The Chair and the Desk, 1/22/16

From the chair:

“And as they were stoning Stephen, he called out, ‘Lord Jesus, receive my spirit.’ And falling to his knees he cried out with a loud voice, ‘Lord, do not hold this sin against them.’ And when he had said this, he fell asleep.”

-Acts 7:59-60

Stephen is the first person we know of dying for Jesus, and his last words make it clear that he wanted to die like Jesus. Luke, who wrote Acts, also wrote the Gospel of Luke, which records Jesus saying “Father, forgive them, for they know not what they do” (Luke 23:34) and “Father, into your hands I commit my Spirit!” (Luke 23:46). If we would follow Jesus like Stephen, we must adopt a new relationship with God the Father, one in which we entrust all things to him, even justice, even ourselves.

From the desk:

“When we have got so far, we may begin to suspect that the ‘problem of Unemployment’ is not stubble in the terms in which it is set; and that what we ought to be asking is a totally different set of questions about Work and Money. Why, for example, does the actor so eagerly live to work, while the factory-worker, though often far better pay, reluctantly works to live? How much money would men need, beyond the subsistence that enables them to continue working, if the world (that is, you and I) admired work more than wealth? Does the fact that he is employed fully compensate a man for the fact that his work is trivial, unnecessary, or positively harmful to society: the manufacture of imbecile and ugly ornaments, for instance, or the deliberate throat-cutting between rival manufacturers of the same commodity? Ought we, in fact, to consider whether work is worth doing, before we encourage it for the sake of employment? In deciding whether man should be employed at a high wage in the production of debased and debasing cinema films or at a lower wage in the building of roads and houses, ought we to think at all about the comparative worth and necessity of bad films and good houses?”

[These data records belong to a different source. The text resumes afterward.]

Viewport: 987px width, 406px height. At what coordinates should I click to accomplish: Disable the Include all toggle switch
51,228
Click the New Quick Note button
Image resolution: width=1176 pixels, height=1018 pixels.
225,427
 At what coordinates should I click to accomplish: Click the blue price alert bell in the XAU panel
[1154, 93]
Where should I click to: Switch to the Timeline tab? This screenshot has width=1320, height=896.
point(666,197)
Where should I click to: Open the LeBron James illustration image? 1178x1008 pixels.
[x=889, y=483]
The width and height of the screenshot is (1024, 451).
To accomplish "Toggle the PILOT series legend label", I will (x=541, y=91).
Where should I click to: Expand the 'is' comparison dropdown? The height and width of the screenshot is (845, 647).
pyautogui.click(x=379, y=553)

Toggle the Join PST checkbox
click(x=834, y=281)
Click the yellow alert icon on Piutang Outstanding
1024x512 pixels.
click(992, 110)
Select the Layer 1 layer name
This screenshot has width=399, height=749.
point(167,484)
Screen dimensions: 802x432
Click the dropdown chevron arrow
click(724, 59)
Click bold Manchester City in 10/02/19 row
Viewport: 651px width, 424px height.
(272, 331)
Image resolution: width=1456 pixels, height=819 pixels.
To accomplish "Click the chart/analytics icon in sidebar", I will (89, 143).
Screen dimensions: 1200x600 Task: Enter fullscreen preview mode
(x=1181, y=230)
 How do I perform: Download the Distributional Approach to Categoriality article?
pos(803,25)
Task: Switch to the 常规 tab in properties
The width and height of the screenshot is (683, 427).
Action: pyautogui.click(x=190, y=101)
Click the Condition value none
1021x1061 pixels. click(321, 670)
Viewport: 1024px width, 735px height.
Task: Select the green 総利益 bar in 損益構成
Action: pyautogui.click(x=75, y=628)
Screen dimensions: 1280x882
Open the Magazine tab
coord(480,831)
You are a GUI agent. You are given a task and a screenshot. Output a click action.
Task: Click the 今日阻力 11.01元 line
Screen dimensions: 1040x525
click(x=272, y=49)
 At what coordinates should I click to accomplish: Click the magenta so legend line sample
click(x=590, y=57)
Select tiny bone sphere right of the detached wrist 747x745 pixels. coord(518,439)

-Dorothy Sayers, The Mind of the Maker (HarperOne, 1987 ed.), p.204

“The chair” is the one Annie aptly chose for the corner of our living room, and it’s where I am committed to daily hearing from God’s Word–the Word I above all else hope to speak to others. “The desk” is the one by my coffee grounds and spare charger (if I get to the library early enough); it’s where I have the privilege of reading and thinking all day, where I intend to learn for others’ sake.